I am upset right now because Erin just drove her cousin home after having drank 2.5 tall cans of beer (this equates to 4 regular-size cans) and then to her mother’s house after promising me less than 1 minute before she walked out the door that she would NOT drive after drinking and would instead make Lori drive! Erin had told me that she would be home “soon” –that she needed to drop off her mother’s car back at her mother’s house and had agreed to drop Lori off on the way.
When I found this out, I told her I did not want her driving after she had literally just finished downing 4 beers! She said, “I’m fine, Emily.” I said, “No, you’re not… you should not be drinking and driving even after having had only one because you are putting your own and other people’s lives at risk.”
She then had her brother drive her home after had too had been drinking! I specficially asked her to not have him drive her home if he had been drinking, and she said, “I will decide if he’s drunk.” She was talking to him at the time, and I had asked her to ask him right then and there if he had been drinking, and she refused. She and I both knew that he had; she just wanted a ride. I would have said to Erin, “Erin, I want you to walk home.”
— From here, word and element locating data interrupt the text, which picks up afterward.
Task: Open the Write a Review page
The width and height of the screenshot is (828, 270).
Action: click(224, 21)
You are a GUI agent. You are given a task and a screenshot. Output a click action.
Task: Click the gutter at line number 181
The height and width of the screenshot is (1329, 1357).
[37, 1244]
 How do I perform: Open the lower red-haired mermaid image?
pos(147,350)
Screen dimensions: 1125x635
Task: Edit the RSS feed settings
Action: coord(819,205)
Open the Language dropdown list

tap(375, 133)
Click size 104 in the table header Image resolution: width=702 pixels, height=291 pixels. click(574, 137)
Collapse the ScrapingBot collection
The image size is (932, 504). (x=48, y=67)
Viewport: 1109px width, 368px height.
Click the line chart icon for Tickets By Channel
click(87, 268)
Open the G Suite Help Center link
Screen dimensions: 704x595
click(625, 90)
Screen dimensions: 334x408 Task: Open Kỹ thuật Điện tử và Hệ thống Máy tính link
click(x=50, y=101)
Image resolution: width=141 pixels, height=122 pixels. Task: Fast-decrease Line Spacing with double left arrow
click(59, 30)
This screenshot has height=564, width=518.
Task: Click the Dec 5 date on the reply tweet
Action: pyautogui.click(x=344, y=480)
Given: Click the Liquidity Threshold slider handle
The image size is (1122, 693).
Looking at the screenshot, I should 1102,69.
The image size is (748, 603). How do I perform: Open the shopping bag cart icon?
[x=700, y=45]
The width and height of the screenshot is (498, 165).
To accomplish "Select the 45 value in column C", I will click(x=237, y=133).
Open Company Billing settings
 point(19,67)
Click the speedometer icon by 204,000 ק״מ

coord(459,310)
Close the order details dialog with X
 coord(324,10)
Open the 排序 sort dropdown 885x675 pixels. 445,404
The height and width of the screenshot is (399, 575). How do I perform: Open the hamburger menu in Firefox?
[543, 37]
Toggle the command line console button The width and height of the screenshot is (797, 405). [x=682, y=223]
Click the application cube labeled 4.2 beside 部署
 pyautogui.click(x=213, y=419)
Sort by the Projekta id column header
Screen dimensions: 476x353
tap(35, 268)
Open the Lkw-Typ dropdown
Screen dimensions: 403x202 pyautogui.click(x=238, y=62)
I am angry at her for telling me one thing, and once again, doing another. This is not uncommon practice for Erin. She will often tell me one thing and then when push comes to shove she cannot follow-through with the promise; in this case, a matter of life or death. The bulshit excuse that “it won’t happen to me” that you hear is very ignorant. If someone has had anything to drink at all, they should not be driving. Erin knows better, yet she does not care –she insists on doing it “her” way and doing “what she wants, when she wants.”
Erin claims that she has “changed” –that she is a “changed” person, yet she continues to display irrational, poorly constructed behavior. What I mean by “changed” is she had said to me last year that she had gotten into a head-on collision with a semi-truck (A U-haul (quote) “I think — I don’t remember… you have to understand that my head hit the steering wheel”) one evening around 6AM in the morning at 19 years-old after having driven home from her ex girlfriend, Jen’s, house an hour away high and drunk.
She had gone out to the bar earlier that night and gotten drunk and high (on Xanax, which she obtained from her cousin, Jen) and wanted a “booty call” (quote) and called Jen up to ask if she wanted to have sex and ended up getting into an accident on her hour-long drive home. She was apparently speeding very fast and was still drunk and high. Sadly the police officer who filed the report did not even catch the fact that she had been drinking or bother to breathalize her! In all honesty, I wouldn’t be surprised if she talked her way out of it.
At any rate, she claims she’s “changed” yet she continues to display the same irrational, hurtful behavior. I am so tired and fed-up with her. One of the women in my meetup group stated that when I am finally (truly) “fed-up” I will leave. I hope to soon. I honestly am trying to change my lifestyle and make better decisions for myself. I want to meet positive, good, value-minded people. I met someone online from one of the meetup groups I’m involved in who reminds me of Ashley. We haven’t met face-to-face, and I do not think she’s gay, but my point is, I have met someone who I suspect is similar to Ashley, which is a good thing, because it means there’s still hope for reciprocal friendships!
I am going to go now and listen to music for a while; I just needed to vent and get this off my chest. Never, ever, drive after drinking; it’s senseless and illogical!